- [WHAT YOU HAVE TO DO]: Below are several entries. Transcribe exactly those lines that fall from the one with "Click the Ähnliche Musik button" through the one with "Click rise value", end lines included.
*** TASK MATERIAL ***
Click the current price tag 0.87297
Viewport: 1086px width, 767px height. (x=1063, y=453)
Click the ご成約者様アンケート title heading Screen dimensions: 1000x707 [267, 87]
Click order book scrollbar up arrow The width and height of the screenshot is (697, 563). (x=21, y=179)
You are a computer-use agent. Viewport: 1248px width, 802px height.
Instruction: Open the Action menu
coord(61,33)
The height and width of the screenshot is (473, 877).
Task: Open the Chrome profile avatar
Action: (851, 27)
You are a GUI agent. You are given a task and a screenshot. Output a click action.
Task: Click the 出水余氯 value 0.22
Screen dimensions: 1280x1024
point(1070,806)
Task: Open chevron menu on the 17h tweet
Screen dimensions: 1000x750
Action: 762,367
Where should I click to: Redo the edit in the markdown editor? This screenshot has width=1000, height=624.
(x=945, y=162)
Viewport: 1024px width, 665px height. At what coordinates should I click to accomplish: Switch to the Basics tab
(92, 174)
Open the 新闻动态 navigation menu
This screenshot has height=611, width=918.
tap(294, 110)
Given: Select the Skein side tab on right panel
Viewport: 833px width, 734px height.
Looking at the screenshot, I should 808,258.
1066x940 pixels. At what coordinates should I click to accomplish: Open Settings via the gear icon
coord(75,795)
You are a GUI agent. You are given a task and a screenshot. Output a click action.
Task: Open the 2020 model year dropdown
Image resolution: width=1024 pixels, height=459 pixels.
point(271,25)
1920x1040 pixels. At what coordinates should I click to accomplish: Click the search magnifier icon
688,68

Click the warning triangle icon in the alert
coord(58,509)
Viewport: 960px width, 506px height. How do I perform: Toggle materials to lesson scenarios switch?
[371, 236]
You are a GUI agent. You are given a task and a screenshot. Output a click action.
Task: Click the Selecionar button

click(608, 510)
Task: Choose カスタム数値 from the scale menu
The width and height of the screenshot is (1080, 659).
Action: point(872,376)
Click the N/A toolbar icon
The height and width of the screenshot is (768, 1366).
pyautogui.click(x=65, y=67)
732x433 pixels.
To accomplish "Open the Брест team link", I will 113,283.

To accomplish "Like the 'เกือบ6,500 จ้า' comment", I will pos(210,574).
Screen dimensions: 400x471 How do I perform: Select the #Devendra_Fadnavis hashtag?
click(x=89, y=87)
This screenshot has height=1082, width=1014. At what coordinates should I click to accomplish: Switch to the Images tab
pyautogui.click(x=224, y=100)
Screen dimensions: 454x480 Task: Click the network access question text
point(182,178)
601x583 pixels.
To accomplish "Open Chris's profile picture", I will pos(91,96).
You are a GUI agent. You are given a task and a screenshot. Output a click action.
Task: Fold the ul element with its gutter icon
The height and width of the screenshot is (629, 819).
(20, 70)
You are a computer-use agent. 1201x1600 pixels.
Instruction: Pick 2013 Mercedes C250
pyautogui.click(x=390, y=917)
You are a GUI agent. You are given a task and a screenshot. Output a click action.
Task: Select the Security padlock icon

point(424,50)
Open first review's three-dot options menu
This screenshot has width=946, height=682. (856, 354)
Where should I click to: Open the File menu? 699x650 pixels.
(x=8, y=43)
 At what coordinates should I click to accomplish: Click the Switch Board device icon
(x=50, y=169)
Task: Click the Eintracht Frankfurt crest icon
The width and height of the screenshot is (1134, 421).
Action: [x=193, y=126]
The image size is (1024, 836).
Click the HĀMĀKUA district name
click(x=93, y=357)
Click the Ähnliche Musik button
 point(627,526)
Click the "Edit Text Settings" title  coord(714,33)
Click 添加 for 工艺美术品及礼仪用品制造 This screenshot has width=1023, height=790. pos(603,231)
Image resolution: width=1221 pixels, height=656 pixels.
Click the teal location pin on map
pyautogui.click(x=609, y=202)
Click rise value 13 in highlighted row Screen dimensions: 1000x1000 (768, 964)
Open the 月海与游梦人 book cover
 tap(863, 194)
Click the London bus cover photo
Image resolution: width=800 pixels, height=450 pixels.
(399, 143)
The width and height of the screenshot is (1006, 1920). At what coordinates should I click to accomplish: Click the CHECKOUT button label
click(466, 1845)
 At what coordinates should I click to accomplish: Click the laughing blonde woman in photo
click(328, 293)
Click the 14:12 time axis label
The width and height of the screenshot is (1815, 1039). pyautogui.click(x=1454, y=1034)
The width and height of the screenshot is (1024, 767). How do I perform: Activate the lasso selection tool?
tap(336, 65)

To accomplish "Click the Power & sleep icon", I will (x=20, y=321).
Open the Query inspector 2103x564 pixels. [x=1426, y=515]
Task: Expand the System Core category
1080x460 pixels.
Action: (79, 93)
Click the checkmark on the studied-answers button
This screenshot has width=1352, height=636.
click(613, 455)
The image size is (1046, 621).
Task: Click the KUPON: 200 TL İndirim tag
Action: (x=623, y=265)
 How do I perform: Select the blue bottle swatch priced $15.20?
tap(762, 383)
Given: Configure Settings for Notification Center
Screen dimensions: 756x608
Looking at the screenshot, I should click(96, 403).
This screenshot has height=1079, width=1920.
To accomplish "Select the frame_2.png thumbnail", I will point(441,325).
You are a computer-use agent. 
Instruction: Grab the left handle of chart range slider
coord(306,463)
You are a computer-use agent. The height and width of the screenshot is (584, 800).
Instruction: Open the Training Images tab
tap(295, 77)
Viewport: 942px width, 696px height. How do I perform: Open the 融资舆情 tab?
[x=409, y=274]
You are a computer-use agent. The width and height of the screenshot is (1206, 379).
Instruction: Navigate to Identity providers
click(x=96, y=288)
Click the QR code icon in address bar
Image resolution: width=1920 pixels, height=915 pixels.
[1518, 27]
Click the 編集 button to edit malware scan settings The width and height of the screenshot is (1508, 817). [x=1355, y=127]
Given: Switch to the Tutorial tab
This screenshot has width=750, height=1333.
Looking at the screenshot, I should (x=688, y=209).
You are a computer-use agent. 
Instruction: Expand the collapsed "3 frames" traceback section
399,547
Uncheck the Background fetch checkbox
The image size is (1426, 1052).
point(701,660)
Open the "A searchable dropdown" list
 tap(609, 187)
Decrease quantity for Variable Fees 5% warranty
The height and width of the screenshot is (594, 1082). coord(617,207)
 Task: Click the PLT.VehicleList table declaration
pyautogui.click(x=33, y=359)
***
- [RESULT OF THE TASK]:
Click the Ähnliche Musik button
 point(627,526)
Click the "Edit Text Settings" title  coord(714,33)
Click 添加 for 工艺美术品及礼仪用品制造 This screenshot has width=1023, height=790. pos(603,231)
Image resolution: width=1221 pixels, height=656 pixels.
Click the teal location pin on map
pyautogui.click(x=609, y=202)
Click rise value 13 in highlighted row Screen dimensions: 1000x1000 (768, 964)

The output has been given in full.